Feeding corn stalks to horses
First off I have to say I love your articles. They are the best part of Backwoods Home. My question is if it’s safe to feed baled, clean, mold-free, shredded corn stalks to horses as a substitute for grass hay. I feed alfalfa & grass, but the last couple years grass has become exceedingly expensive due to drought. I like to use the grass as a free choice “filler,” and alfalfa & grain provides protein & nutrients. My ancient Feeds & Feeding book states corn stalks are fine for horses & about equal to brome hay, but I can’t find any other info on it & don’t know anyone who currently feeds them to horses. Thanks in advance for any info.
Yes, you can feed shredded corn stalks to horses. In the old days, this was very commonly done. The first ranch I worked at as a teenager fed them all winter, along with hay, shocked field corn, and pumpkins. The key here is to start feeding them slowly so they get used to them. Horses’ digestive tracts rebel seriously to large changes in diet. You don’t want them to get colic. We shredded the whole shocks of corn, ears and all, so the shredded corn also contained some whole corn, too. Do be sure that the cornstalks are not dusty. Sometimes baled stalks are. Feeding dusty fodder to horses will often cause them to get the heaves, a respiratory disease.
The way we shredded cornstalks was to haul shocks of corn from the field on wagons to a stationary shredder that was belt driven from a tractor. The shocks were fed into it, and they blew the shredded corn up into the hayloft where they were stored. This smelled so good, but the process was noisy. We had to put cotton in the draft horses’ ears to get them to draw the wagon up near the shredder.
Canned kraut unsealed
This fall I canned 54 quarts of sauerkraut, and I just found some seals had come undone. Someone told me that the kraut is still good to use. Is this true?
Grandin at csonline.net
The kraut is probably still okay. You will be able to tell when you open a jar and examine it. If it looks okay (no mold or black slime), smells okay, and the texture is normal (not soft and squishy), it is probably okay. Heat it and smell it again. If it smells alright, sample a little bit. If that’s okay, eat up and enjoy.
I am interested in polled goats of any breed or cross. I tried searching the net for info with not much result.

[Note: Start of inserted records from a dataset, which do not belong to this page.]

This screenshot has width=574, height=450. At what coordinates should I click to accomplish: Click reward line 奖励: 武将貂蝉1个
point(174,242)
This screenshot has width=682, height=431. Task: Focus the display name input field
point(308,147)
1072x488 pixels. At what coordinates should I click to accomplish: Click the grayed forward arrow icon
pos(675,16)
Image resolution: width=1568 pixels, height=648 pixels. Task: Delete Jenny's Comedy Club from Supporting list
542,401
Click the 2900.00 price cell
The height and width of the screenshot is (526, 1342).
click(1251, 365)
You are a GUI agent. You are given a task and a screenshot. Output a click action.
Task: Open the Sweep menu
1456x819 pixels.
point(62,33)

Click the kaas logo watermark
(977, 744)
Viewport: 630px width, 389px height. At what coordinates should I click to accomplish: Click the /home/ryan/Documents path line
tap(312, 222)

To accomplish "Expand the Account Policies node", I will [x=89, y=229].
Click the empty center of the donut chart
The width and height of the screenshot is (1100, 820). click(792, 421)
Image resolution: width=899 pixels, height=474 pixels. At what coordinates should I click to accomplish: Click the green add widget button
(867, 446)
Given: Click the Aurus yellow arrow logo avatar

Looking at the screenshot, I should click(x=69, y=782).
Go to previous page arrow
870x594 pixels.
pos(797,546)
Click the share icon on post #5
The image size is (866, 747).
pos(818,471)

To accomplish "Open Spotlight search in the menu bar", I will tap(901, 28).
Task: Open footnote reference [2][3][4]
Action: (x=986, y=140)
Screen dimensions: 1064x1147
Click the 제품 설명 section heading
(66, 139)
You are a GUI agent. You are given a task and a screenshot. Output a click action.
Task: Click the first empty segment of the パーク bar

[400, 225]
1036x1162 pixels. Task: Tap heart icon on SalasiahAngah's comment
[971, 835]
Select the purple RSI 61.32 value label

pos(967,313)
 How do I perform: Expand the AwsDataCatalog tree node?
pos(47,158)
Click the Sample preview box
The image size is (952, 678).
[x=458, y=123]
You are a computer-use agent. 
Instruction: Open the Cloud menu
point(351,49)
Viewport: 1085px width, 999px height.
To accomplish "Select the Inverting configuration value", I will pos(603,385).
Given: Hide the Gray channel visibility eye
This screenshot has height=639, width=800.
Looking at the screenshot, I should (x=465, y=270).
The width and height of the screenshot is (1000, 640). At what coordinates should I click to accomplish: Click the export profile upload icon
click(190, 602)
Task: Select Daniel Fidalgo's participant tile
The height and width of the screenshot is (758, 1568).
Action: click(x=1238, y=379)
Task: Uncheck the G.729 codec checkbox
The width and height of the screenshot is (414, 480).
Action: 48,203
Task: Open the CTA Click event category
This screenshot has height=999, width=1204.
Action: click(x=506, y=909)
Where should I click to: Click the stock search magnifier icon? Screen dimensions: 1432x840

Can you please tell me which breeds and/or cross produce kids without horns?
Beamsinyamba at gmail.com
It seems like polled goats would sure be a good thing. No more disbudding. Hooray! But, here’s the rub. If you breed a polled goat to a polled goat, you will get sterile offspring or hermaphrodites. Why, I don’t have a clue. You can, of course, breed a true polled (not disbudded) buck to a horned doe and get some polled, normal offspring, and some horned. Or vice versa. But you cannot breed a polled to a polled goat and get breedable offspring. This is true in all breeds. Sorry. I know it works with cattle.
Canning milk-based sauces
I hope you can help with some advice on canning milk-based sauces.
It seems when I try this, as with a béchamel sauce, all looks good for a few days. Then it appears as though perhaps enzymes in the milk eat away at the wheat flour used as a thickener, and the sauce becomes thin in the jar. The lids do not pop up as if anything was fermenting.
Is it possible to can milk-based sauces without them thinning themselves or separating?
This is why I don’t use milk products in my home canned foods. I have never found a recipe that worked without giving the appearance that the milk has curdled or separated. It’s funny because you can home can whole milk. And other than looking a little off colored, it cans up just fine. I just make my sauce when I’m going to use one, while the rest of the recipe is cooking. I’ve done it for years and it only takes minutes and looks great. One thing I’ve noticed, reading recipes on store cans of “cream of this and that” soups is that there is less “cream” than salt. Does that tell you anything? Most are just broth, thickened with flour or cornstarch, with very little milk or cream at all.